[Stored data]
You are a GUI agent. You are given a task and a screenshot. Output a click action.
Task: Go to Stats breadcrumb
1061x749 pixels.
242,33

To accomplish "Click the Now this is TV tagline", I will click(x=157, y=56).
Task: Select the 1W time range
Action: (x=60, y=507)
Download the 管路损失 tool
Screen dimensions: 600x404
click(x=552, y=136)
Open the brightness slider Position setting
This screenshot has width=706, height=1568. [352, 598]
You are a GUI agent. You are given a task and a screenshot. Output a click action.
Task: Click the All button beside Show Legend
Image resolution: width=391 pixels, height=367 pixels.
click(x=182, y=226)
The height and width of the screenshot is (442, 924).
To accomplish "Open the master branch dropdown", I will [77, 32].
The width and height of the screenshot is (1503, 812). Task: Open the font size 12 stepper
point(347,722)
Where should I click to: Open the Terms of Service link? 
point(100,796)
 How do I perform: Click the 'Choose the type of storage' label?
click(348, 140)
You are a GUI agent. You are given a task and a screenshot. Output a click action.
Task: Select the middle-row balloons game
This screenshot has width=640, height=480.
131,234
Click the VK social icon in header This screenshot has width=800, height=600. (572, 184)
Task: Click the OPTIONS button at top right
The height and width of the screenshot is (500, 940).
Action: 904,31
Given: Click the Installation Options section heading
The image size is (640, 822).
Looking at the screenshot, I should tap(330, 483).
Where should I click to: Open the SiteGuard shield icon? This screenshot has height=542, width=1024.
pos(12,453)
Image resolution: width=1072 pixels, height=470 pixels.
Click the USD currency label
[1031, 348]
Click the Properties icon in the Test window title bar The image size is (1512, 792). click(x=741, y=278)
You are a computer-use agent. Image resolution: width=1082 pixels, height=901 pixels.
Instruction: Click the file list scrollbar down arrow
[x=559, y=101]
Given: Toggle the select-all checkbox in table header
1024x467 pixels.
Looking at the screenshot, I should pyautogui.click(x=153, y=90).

EXERCISE AIM
If a line in the data above holds the string "header", copy it.

RESPONSE TO THIS EXERCISE
Click the VK social icon in header This screenshot has width=800, height=600. (572, 184)
Given: Toggle the select-all checkbox in table header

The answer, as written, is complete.